> [SUPPLIED RECORDS]
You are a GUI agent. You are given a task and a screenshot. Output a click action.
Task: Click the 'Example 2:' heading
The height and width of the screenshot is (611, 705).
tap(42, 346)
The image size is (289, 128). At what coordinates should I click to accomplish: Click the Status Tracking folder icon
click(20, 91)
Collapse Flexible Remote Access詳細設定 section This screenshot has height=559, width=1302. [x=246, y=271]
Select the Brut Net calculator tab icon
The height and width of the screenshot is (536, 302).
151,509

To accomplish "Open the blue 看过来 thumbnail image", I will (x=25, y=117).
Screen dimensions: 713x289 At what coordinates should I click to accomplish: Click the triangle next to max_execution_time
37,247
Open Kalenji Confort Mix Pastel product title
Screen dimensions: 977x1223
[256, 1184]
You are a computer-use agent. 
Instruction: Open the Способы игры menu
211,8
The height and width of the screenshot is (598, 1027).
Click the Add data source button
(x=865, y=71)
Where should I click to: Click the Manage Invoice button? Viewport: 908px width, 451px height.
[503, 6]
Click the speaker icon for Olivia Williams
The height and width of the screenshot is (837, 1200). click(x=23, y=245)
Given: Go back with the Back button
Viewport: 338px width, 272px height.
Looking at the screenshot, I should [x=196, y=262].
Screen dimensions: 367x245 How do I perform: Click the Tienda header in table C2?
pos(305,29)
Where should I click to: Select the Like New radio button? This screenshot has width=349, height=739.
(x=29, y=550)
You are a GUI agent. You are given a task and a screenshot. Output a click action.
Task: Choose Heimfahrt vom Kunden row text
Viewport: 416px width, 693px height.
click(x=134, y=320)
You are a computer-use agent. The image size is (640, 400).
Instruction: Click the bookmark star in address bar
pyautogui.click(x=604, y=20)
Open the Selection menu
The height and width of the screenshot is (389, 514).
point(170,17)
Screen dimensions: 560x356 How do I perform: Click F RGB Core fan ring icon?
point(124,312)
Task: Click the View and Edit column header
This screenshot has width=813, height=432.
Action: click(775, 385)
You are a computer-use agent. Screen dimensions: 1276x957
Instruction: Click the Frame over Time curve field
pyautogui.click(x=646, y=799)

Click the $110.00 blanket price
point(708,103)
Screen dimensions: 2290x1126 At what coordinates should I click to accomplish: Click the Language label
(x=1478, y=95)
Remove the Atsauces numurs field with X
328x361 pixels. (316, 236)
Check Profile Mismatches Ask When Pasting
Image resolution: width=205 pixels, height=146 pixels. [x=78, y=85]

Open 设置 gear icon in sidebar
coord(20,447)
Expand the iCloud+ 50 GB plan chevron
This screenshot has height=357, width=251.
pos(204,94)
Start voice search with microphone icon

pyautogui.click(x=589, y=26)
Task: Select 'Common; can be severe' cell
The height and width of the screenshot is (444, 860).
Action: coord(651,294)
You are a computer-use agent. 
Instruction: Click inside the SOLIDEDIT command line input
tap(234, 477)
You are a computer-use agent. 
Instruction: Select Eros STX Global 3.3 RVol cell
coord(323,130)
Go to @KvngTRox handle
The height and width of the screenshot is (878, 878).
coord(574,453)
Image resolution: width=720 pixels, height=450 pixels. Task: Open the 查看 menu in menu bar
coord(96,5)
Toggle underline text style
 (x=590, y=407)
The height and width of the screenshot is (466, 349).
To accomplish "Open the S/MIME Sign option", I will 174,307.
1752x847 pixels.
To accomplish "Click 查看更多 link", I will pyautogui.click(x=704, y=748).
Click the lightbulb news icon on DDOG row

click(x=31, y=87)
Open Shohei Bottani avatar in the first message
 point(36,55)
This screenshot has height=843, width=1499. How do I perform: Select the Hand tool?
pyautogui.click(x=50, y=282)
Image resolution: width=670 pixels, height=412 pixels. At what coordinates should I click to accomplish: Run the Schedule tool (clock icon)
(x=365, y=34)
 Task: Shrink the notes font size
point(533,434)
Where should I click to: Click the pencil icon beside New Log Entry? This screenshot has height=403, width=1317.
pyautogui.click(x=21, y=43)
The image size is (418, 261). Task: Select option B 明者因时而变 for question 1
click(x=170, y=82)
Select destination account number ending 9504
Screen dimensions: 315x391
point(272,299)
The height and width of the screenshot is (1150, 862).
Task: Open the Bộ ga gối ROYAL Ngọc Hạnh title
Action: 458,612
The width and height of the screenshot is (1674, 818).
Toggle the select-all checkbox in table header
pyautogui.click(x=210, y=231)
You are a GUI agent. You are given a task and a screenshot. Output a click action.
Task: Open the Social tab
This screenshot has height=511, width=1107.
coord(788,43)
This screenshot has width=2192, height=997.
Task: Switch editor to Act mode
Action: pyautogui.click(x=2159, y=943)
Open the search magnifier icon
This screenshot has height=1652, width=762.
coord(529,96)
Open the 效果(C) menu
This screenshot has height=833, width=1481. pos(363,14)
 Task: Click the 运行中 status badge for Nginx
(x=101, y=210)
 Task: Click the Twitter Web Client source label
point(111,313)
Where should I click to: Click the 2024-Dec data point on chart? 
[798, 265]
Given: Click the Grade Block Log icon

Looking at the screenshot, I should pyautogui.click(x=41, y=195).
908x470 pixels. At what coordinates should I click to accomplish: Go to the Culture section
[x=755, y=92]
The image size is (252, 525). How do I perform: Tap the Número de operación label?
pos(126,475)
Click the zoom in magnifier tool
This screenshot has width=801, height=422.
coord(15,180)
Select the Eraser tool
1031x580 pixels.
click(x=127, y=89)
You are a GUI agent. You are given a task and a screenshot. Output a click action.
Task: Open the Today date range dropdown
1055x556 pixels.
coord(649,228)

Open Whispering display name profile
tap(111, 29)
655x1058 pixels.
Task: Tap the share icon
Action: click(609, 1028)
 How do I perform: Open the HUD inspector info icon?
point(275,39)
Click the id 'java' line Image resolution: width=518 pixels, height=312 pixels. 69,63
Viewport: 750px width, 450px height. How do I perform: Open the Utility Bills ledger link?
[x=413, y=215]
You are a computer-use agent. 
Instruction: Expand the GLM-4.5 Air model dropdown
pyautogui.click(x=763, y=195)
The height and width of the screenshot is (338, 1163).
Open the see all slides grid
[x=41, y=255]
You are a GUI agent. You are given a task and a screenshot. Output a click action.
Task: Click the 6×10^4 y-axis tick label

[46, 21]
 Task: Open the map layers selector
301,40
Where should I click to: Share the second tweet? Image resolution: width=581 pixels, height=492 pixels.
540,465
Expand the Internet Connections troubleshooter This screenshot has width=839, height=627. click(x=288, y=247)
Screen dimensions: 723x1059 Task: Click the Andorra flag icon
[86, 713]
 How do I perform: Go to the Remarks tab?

> [THE TASK] Return each line of the data above that contains the word "dimensions". Case counts.

> [EXERCISE SOLUTION]
Screen dimensions: 713x289 At what coordinates should I click to accomplish: Click the triangle next to max_execution_time
Screen dimensions: 977x1223
Screen dimensions: 367x245 How do I perform: Click the Tienda header in table C2?
Screen dimensions: 560x356 How do I perform: Click F RGB Core fan ring icon?
You are a computer-use agent. Screen dimensions: 1276x957
Screen dimensions: 2290x1126 At what coordinates should I click to accomplish: Click the Language label
Screen dimensions: 315x391
Screen dimensions: 723x1059 Task: Click the Andorra flag icon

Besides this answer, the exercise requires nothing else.